Your objective:
Copy the data verbatim, from the line containing "How do I perform: Click the green" through the line containing "Select the TDS", both included.
+ + + + + + +
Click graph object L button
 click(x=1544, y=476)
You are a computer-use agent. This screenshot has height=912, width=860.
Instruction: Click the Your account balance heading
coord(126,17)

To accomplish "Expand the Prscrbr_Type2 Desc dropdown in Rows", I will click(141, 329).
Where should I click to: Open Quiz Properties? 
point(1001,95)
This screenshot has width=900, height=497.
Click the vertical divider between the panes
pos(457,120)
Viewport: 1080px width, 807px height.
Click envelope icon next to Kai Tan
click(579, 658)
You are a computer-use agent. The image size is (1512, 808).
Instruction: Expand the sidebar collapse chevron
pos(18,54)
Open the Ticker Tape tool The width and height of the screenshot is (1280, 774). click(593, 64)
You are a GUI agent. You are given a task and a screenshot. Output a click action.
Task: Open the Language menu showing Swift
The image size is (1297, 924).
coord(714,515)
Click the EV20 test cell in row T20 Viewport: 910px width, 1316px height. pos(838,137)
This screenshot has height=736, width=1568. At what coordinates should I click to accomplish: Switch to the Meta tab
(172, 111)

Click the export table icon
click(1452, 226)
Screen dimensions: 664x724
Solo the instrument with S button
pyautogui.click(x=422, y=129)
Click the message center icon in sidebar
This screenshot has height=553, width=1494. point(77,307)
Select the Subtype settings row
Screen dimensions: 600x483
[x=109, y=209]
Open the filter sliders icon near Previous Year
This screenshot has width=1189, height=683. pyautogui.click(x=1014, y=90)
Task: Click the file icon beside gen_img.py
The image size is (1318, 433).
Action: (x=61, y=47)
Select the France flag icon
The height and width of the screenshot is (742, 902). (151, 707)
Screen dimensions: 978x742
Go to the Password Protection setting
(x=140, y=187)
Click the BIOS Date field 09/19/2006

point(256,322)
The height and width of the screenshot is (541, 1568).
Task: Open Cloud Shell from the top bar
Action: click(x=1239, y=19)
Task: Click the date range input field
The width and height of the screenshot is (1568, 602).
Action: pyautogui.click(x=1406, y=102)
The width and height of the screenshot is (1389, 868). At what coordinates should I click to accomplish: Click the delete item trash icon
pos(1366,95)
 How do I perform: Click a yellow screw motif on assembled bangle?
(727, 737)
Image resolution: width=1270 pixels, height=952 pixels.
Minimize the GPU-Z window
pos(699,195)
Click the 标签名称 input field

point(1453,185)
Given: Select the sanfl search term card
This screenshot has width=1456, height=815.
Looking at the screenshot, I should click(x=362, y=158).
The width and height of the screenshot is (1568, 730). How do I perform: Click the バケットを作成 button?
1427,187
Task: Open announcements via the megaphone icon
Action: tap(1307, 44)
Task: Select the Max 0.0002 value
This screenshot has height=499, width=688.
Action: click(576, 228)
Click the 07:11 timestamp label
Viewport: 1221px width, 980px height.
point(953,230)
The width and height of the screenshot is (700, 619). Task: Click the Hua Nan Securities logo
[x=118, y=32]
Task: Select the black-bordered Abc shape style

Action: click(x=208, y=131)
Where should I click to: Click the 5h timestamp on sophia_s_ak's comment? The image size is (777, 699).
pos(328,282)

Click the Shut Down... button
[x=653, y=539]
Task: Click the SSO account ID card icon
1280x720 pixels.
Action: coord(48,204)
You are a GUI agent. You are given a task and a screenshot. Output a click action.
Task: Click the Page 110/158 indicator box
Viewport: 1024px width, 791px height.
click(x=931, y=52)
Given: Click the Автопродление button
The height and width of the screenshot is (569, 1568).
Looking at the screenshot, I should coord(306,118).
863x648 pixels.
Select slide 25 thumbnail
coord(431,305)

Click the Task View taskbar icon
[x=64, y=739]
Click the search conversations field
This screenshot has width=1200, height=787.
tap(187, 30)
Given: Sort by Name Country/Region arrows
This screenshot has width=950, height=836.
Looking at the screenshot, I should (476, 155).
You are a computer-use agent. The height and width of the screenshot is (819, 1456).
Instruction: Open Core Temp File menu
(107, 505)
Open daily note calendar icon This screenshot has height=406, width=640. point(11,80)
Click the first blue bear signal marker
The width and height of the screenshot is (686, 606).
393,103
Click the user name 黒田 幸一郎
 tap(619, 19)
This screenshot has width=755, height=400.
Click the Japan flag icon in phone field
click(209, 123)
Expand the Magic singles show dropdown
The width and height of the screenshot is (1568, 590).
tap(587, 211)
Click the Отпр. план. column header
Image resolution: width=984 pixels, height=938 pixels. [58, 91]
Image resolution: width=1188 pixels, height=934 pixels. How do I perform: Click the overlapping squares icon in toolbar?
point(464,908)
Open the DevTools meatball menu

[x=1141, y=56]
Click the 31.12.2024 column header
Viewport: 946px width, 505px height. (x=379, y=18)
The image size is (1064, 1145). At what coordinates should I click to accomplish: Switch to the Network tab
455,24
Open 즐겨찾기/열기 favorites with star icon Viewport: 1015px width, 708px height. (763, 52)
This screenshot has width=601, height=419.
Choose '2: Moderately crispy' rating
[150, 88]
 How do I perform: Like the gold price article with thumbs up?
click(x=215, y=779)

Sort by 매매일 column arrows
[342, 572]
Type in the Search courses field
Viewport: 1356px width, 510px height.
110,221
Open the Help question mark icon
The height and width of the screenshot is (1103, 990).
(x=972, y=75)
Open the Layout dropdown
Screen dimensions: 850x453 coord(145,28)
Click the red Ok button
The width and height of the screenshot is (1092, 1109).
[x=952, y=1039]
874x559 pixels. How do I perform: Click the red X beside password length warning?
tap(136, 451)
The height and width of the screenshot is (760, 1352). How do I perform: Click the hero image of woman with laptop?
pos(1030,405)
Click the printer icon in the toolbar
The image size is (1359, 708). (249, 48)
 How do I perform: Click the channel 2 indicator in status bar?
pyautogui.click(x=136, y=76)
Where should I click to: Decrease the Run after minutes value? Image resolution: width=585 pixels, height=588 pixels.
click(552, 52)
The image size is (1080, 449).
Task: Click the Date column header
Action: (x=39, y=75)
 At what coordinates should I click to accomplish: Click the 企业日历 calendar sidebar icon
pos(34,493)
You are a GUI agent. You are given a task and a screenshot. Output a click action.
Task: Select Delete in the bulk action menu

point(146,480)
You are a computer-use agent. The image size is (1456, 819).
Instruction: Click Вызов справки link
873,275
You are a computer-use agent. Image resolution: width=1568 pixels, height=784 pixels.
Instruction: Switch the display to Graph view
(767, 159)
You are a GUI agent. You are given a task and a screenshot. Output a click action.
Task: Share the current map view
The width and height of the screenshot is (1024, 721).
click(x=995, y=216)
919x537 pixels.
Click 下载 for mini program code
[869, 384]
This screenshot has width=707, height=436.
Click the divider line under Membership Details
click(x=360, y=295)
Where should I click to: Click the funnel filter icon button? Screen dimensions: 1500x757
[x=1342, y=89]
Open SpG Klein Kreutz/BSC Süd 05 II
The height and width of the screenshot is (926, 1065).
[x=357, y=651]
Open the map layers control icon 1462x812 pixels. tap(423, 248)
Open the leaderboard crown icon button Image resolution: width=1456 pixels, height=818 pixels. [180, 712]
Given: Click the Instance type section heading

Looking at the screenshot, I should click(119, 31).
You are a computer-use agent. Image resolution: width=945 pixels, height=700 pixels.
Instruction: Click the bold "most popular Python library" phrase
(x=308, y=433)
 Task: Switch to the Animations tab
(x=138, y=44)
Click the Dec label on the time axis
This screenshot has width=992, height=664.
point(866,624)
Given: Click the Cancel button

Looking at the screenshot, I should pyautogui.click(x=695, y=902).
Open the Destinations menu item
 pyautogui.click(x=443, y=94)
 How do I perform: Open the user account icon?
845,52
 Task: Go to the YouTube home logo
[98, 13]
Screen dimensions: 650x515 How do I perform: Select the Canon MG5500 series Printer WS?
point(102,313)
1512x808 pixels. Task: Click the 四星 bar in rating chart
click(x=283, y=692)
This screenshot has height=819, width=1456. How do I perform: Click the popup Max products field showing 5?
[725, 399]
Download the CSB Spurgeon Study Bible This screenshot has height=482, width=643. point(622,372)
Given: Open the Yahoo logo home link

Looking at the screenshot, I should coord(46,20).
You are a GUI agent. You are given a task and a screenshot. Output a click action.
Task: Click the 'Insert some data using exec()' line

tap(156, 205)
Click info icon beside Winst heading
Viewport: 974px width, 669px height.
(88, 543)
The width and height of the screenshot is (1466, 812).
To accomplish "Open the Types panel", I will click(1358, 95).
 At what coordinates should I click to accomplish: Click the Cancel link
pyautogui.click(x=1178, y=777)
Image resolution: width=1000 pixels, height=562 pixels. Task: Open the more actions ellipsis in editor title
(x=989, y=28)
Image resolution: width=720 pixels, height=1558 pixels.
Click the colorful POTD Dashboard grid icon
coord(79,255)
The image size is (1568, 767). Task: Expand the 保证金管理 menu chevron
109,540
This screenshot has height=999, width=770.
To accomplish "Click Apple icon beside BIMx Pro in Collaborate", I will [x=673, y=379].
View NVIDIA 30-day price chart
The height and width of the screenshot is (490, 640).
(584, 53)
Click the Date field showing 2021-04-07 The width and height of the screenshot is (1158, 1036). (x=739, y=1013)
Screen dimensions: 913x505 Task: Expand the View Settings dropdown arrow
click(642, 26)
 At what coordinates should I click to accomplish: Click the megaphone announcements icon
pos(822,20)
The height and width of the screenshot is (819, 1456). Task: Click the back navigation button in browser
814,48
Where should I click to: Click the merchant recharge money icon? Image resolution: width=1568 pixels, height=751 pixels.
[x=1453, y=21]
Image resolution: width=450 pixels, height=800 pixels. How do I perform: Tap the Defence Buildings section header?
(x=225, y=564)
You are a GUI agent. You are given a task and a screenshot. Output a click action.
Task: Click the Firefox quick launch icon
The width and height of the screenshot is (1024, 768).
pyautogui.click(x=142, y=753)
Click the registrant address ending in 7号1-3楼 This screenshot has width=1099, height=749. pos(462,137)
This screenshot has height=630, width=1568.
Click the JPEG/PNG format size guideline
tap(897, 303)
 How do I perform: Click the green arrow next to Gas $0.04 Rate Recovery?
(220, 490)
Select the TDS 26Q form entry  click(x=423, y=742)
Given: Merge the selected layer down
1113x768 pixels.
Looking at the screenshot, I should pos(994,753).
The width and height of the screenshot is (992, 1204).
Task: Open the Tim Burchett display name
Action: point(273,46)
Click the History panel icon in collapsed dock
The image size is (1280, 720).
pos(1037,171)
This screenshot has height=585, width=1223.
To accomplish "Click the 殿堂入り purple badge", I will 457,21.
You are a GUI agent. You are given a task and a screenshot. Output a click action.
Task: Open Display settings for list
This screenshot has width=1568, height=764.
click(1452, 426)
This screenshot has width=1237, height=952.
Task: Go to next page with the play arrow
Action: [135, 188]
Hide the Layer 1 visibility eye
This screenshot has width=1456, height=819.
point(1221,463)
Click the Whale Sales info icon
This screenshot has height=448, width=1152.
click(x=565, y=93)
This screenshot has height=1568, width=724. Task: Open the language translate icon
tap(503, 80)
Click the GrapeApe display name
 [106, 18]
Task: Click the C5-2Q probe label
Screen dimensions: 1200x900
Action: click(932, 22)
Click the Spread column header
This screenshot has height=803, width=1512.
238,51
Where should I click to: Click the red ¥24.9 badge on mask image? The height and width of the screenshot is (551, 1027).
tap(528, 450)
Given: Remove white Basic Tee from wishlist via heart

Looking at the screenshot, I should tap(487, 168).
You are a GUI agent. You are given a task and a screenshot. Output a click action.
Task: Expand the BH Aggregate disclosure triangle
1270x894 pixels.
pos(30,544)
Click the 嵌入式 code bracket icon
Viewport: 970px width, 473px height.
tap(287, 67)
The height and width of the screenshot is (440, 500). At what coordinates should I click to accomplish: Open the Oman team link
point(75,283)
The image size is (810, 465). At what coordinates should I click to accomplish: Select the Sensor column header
+ + + + + + +
Exercise output:
 How do I perform: Click the green arrow next to Gas $0.04 Rate Recovery?
(220, 490)
Select the TDS 26Q form entry  click(x=423, y=742)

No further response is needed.